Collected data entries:

◆ ◆ ◆ ◆ ◆

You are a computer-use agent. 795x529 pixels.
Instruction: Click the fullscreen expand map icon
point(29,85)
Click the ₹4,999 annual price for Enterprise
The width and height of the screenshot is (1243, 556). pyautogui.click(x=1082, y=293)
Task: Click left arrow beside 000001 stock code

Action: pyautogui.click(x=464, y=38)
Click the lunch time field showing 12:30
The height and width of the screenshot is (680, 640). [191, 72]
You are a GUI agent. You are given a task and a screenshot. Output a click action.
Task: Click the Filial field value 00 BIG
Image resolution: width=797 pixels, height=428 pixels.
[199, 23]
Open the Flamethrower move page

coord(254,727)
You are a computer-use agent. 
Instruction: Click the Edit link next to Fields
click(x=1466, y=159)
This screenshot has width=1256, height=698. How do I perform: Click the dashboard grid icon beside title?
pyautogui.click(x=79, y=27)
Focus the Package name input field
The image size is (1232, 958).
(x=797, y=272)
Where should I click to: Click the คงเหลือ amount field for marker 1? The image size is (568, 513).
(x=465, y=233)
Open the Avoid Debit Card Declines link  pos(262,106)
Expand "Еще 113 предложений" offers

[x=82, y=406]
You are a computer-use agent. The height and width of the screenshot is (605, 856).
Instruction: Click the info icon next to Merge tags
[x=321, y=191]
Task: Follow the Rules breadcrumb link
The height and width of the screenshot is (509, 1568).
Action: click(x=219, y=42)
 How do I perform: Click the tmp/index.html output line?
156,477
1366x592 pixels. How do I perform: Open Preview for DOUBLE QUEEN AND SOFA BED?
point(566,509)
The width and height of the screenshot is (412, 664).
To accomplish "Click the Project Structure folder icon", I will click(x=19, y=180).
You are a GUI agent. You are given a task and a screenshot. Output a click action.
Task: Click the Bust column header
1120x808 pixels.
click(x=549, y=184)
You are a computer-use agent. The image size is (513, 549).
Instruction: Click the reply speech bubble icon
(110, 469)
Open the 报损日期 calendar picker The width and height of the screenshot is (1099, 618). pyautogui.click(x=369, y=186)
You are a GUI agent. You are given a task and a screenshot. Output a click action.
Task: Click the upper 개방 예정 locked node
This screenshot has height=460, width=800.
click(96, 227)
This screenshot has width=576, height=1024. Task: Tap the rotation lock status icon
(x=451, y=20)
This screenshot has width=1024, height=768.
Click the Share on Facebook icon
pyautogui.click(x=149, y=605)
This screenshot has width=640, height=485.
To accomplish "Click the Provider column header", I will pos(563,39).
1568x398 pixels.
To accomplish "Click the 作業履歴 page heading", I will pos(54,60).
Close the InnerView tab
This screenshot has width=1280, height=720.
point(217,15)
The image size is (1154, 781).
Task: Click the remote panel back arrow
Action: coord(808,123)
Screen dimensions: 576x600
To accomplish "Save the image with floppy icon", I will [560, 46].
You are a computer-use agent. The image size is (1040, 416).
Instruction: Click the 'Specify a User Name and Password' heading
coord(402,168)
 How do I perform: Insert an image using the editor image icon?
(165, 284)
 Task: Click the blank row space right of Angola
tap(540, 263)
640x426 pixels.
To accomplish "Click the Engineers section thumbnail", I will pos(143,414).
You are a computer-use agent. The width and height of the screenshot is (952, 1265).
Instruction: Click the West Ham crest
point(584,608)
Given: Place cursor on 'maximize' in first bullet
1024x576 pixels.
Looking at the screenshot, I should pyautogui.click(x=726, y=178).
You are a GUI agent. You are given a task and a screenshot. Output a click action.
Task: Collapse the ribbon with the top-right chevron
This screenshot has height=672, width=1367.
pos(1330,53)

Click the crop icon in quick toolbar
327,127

◆ ◆ ◆ ◆ ◆

● Aim of the task
Nothing but the lines from the one with "This screenshot has width=1024, height=768." through the last line of the entries should be repeated, and those exactly.

● Final answer
This screenshot has width=1024, height=768.
Click the Share on Facebook icon
pyautogui.click(x=149, y=605)
This screenshot has width=640, height=485.
To accomplish "Click the Provider column header", I will pos(563,39).
1568x398 pixels.
To accomplish "Click the 作業履歴 page heading", I will pos(54,60).
Close the InnerView tab
This screenshot has width=1280, height=720.
point(217,15)
The image size is (1154, 781).
Task: Click the remote panel back arrow
Action: coord(808,123)
Screen dimensions: 576x600
To accomplish "Save the image with floppy icon", I will [560, 46].
You are a computer-use agent. The image size is (1040, 416).
Instruction: Click the 'Specify a User Name and Password' heading
coord(402,168)
 How do I perform: Insert an image using the editor image icon?
(165, 284)
 Task: Click the blank row space right of Angola
tap(540, 263)
640x426 pixels.
To accomplish "Click the Engineers section thumbnail", I will pos(143,414).
You are a computer-use agent. The width and height of the screenshot is (952, 1265).
Instruction: Click the West Ham crest
point(584,608)
Given: Place cursor on 'maximize' in first bullet
1024x576 pixels.
Looking at the screenshot, I should pyautogui.click(x=726, y=178).
You are a GUI agent. You are given a task and a screenshot. Output a click action.
Task: Collapse the ribbon with the top-right chevron
This screenshot has height=672, width=1367.
pos(1330,53)

Click the crop icon in quick toolbar
327,127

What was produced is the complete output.